When Baby was still in my belly, I called him The Fraggle. For months and months, I silently wished for my little fraggle to be healthy and happy (and sometimes, I would add wise to the list). I think I kept my wishes simple in the hope that, if the Universe were to hear them, they might more easily come true.
Baby is now four months old. My wishes are the same, but now I have an alarming array of metrics by which I can judge Baby's health and happiness. First, the numbers: weight in pounds, length in inches, and head circumference in centimeters. Then, the developmental milestones: smiles, coos, giggles, opening hands, holding head up, rolling, sitting, and so on and so forth (forever).
At the heart of all of this evaluation is comparison.
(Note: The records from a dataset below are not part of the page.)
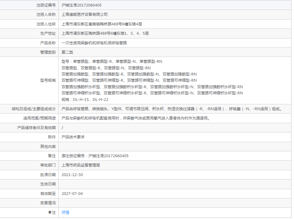This screenshot has height=220, width=294.
Task: Click the 生产地址 address value
Action: coord(105,33)
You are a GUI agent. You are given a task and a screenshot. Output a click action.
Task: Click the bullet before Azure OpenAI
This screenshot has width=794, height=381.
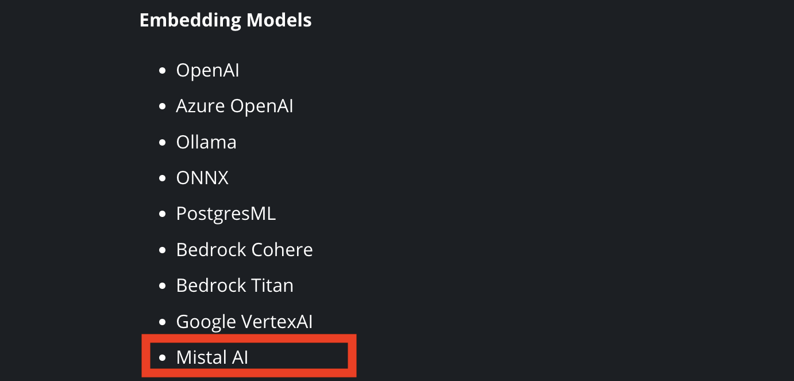coord(163,106)
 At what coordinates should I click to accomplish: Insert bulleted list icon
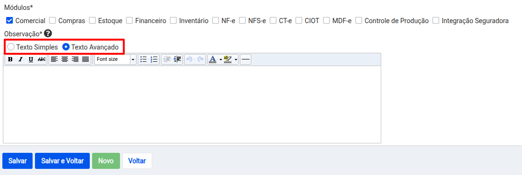[x=144, y=59]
From the very beginning, we mommas-in-training learn how our babies' length and weight compare through that beguiling statistic known as The Percentile. Then, we ourselves engage, often unintentionally, in the game of Baby Comparing. Mommas want and need to share their experiences, which necessarily means that they talk about their babies. While it feels so reassuring to hear the similarities, the differences often present opportunities for false pride or, worse, unfounded guilt.
I admit to having complimented myself for Baby's accomplishments, and I confess to having blamed myself for challenges, e.g. The Great Eczema Battle of 2010 (a story for another day as the battle wages on). In fact, there have been days when I questioned just about every aspect of my Momma-hood qualifications.
Should I eat more fish and walnuts to help Baby's brain grow? Is my body producing enough milk for Baby? How many times did Baby smile today? Am I holding Baby enough? Am I holding Baby too much so that I am depriving him of his opportunity to learn to roll, sit, or crawl? Why can't I remember the story of Jack and the Beanstalk well enough to tell it to Baby?
The earthquake in Haiti quickly snapped me out of wallowing in the swamp of self-doubt. But just in case an entire country's devastation failed to provide some perspective, last week, my brother-in-law was at our apartment and said that a man-hole cover next to his building had just exploded, shooting flames and electricity into the air.
I do not have control over many things. I did not choose where I was born; I cannot avert natural disaster; and I cannot predict where or when a man-hole cover will explode. But I know that Baby is healthy and happy, and I am entirely thankful for it.